═════ Testo di studio

Fame di Moda
La cucina è di moda. E allora la moda entra in cucina. Sono sempre più numerosi, infatti, gli stilisti che non solo ideano il concept d’arredo di ristoranti altrui, ma aprono anche locali col proprio brand. L’ultima frontiera della diversificazione delle maison fashion sembra essere, in effetti, proprio quella della tavola, un non-luogo (per dirla alla Marc Augé) che si frequenta sì per mangiare (possibilmente bene), epperò in esso si cerca sempre più la gratificazione di ulteriori bisogni, a cominciare dalla socializzazione, dall’assimilazione culturale, dall’esperienza polisensoriale. Se tutto questo avviene sotto l’egida di un nome famoso qual è quello di uno stilista che fa dell’estetica la sua etica, il potere d’attrazione può risultare ancora più forte.
Il business della ristorazione richiede un investimento non indifferente, ma – se l’iniziativa ha successo – ripaga in termini finanziari sia diretti sia indiretti, assicurando un ritorno di immagine potente. I couturier lo sanno perfettamente. Sebbene molto diversi tra loro per design e per menu proposti, i loro ristoranti sono accomunati dall’estrema cura dei dettagli che compongono il mosaico dell’interior pattern, da piatti originali ed estrosi anche quando si ispirano alla tradizione più classica, dalla presenza di commensali esigenti, curiosi e sensibili (spesso a loro volta “vip” desiderosi di vedere ed essere visti), dall’ambientazione milanese e da prezzi più “salati” che “dolci”.
Tra i primi a credere nelle potenzialità del rapporto cucina-moda in Italia è stato Giorgio Armani, che ha iniziato l’avventura nel mondo food con l’ormai storico ristorante Armani/Nobu, che propone ricette giapponesi (quindi, largo a sushi, sashimi, tempura, ecc.) accanto alla nostrana gastronomia mediterranea, non scevra di contaminazioni sudamericane. Si tratta di un locale minimal-chic di 250 metri quadrati (distribuiti su due piani), arredato in ossequio alla filosofia del Sol Levante con arredi raffinati ed essenziali, dove l’armonia cromatica è garantita dall’accostamento di nuance grigie e blu.
Cristallo e acciaio, giochi di specchi e luci, stoffe leopardate e smalti, bronzo e tek, tecnologia e antichità di querce secolari (nel circostante Parco Sempione) assieme a un design all’avanguardia sono, invece, gli ingredienti che contraddistinguono il Just Cavalli Hollywood nel capoluogo lombardo. Lo stile multiforme, opulento e appariscente della maison fiorentina vi è espresso totalmente e si riflette pure nei piatti alquanto sofisticati, che mirano a coniugare la natura col piacere della vita. Spiccano per eccellenza le carni argentine, succose e opulente.

══════════

# [Attività]
Riscrivi il brano del testo sui ristoranti degli stilisti che comincia con le parole "Cristallo e acciaio, giochi" e termina dopo "succose e opulente.". Sostituisci "carni argentine" con "carni uruguaiane". Per svolgere il lavoro basati soltanto sul testo sui ristoranti degli stilisti.

═════ Materiale fornito

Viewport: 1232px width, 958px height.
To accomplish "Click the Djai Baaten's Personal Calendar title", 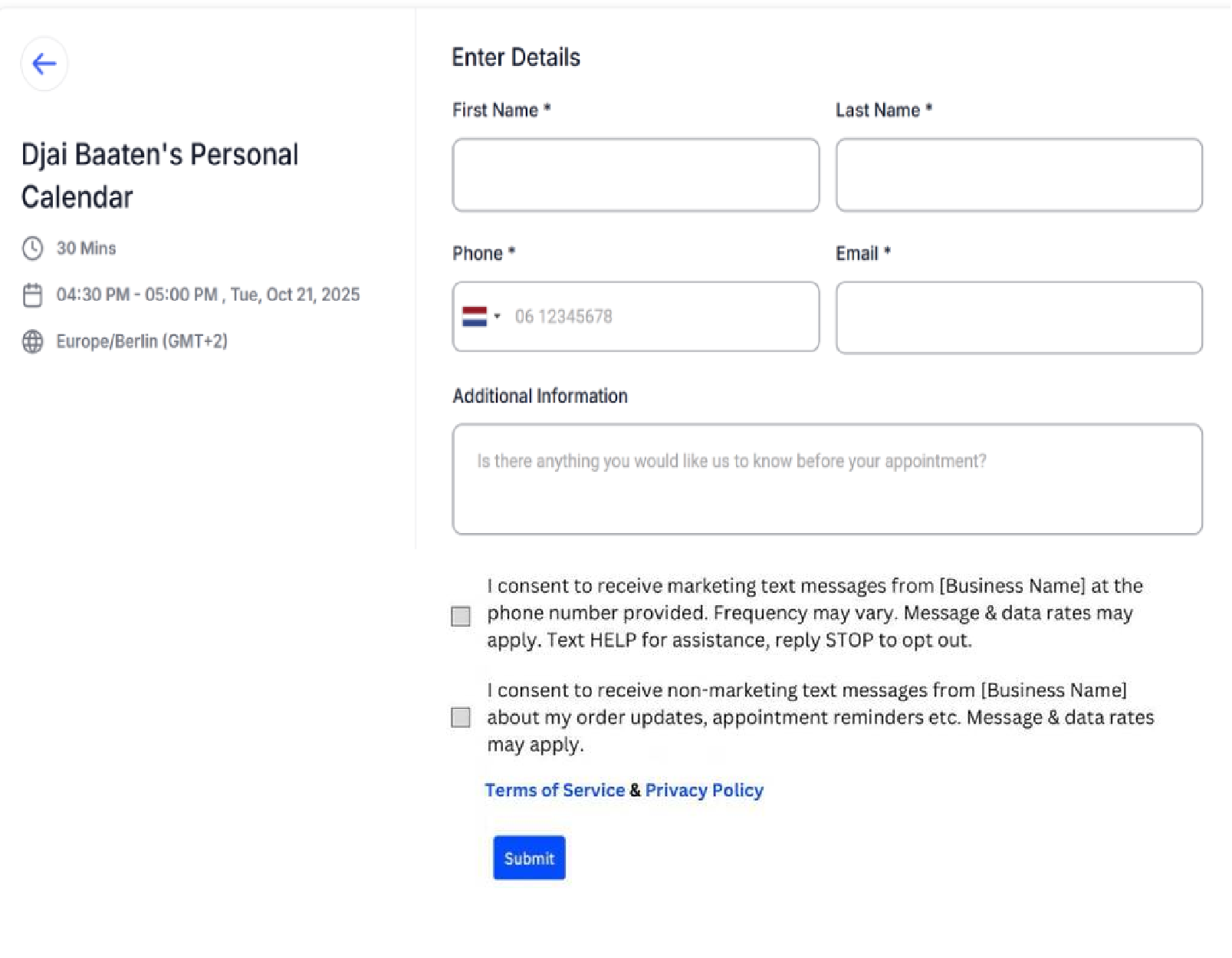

══════════

# [Risultato dell'esercizio]
Cristallo e acciaio, giochi di specchi e luci, stoffe leopardate e smalti, bronzo e tek, tecnologia e antichità di querce secolari (nel circostante Parco Sempione) assieme a un design all’avanguardia sono, invece, gli ingredienti che contraddistinguono il Just Cavalli Hollywood nel capoluogo lombardo. Lo stile multiforme, opulento e appariscente della maison fiorentina vi è espresso totalmente e si riflette pure nei piatti alquanto sofisticati, che mirano a coniugare la natura col piacere della vita. Spiccano per eccellenza le carni uruguaiane, succose e opulente.